= Christophe Hardiquest =

Belgian chef

Christophe Hardiquest, born on 20 October 1975 in Waremme, is a Belgian chef.

He is the chef of the restaurant Bon Bon in Woluwe-Saint-Pierre (Brussels), with two stars in the Michelin Guide and five toques in the Gault Millau.

== Biography ==
Christophe Hardiquest grew up in Ans (Liège Province). His childhood left him memories of the simple tastes of chicons au gratin, boulets à la liégeoise and frites à la graisse de bœuf (French fries made with dripping). He developed a taste for cooking through contact with his Flemish grandmother, from Tongeren, who made her own bread and hams in the countryside. At the age of 14, Christophe Hardiquest chose his path and entered the École hôtelière de la province de Namur.

The training lasts four years and Christophe Hardiquest, passionate, multiplies the courses. He did a three-month internship in the United States and, back in Liège, met his partner Stéphanie in 1995 He decided to move to Brussels and started to work at the restaurant l'Amandier sleeping in his Honda Civic, parked in front of la Villa Lorraine restaurant, because he could not afford accommodation. He then moved with his girlfriend to Anderlecht, thanks to his first salaries. He worked for Yves Mattagne at SAS Radisson, where he did all the jobs for a year. He then alternated between starred and non-starred restaurants, working for Roland Debuyst in Nossegem, before going back to the United States.

Back in Belgium, he worked for two and a half years with Pascal Simon, where he became sous-chef. He then became head chef for the first time in a restaurant in Brussels, Voyage à travers les sens.

In 2001, he launched his restaurant Bon Bon with only €2500. The restaurant is located in an Indonesian furniture shop in Uccle. In 2004, he was awarded a Michelin star.

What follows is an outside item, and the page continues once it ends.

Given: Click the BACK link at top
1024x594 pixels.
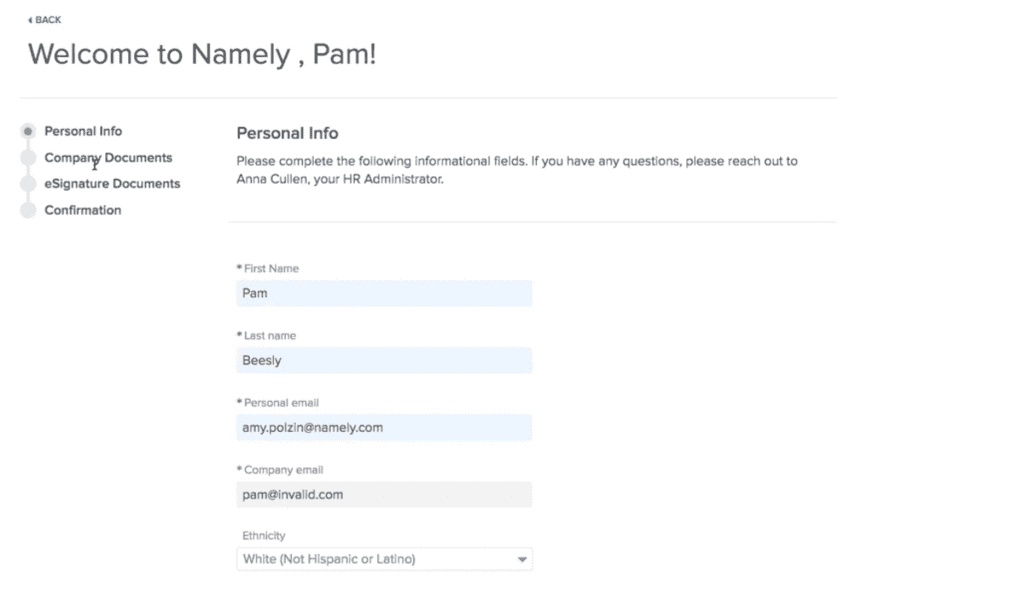Looking at the screenshot, I should [x=47, y=20].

In 2011, Hardiquest moved his restaurant Bon Bon to Woluwe-Saint-Pierre and in November 2013, he received a second star in the Guide Michelin vintage 2014.

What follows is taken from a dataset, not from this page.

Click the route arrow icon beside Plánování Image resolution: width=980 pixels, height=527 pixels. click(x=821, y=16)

In October 2019, Hardiquest took part in the shooting of the fourth episode of season 11 of Top Chef, broadcast on 11 March 2020 on M6 and 16 March on RTL-TVI.

Bon Bon was closed in June 2022 and Hardiquest opened a new restaurant, Menssa, on the same site on 7 February 2023

Christophe Hardiquest is a member of the Association des Maîtres-Cuisiniers de Belgique, and of the Grandes Tables du Monde.